Showing posts with label elasticity. Show all posts
Showing posts with label elasticity. Show all posts

Tuesday, June 21, 2016

SDN / NFV: Enemy of the state

Extracted from my SDN and NFV in wireless workshop.

I want to talk today about an interesting subject I have seen popping up over the last six months or so and in many presentations in the stream I chaired at the NFV world congress a couple of months ago.

In NFV and to a certain extent in SDN as well, service availability is achieved through a combination of functions redundancy and fast failover routing whenever a failure is detected in the physical or virtual fabric. Availability is a generic term, though and covers different expectations whether you are a consumer, operator or enterprise. The telecom industry has heralded the mythical 99.999% or five nines availability as the target to reach for telecoms equipment vendors.

This goal has led to networks and appliances that are super redundant, at the silicon, server, rack and geographical levels, with complex routing, load balancing and clustering capabilities to guarantee that element failures do not impact catastrophically services. In today's cloud networks, one arrives to the conclusion that a single cloud, even tweaked can't performed beyond three nines availability and that you need a multi-cloud strategy to attain five nines of service availability...

Consumers, over the last ten years have proven increasingly ready to accept a service that might not be always of the best quality if the price point is low enough.

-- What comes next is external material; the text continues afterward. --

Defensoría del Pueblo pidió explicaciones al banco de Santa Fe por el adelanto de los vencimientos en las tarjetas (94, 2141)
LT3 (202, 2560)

We all remember the start of skype when we would complain of failed and dropped calls or voice distortions, but we all put up with it mostly because it was free-ish. As the service quality improved, new features and subscriptions schemes were added, allowing for new revenues as consumers adopted new services.
One could think from that example that maybe it is time to relax the five nines edict from telecoms networks but there are two data points that run counter to that assumption.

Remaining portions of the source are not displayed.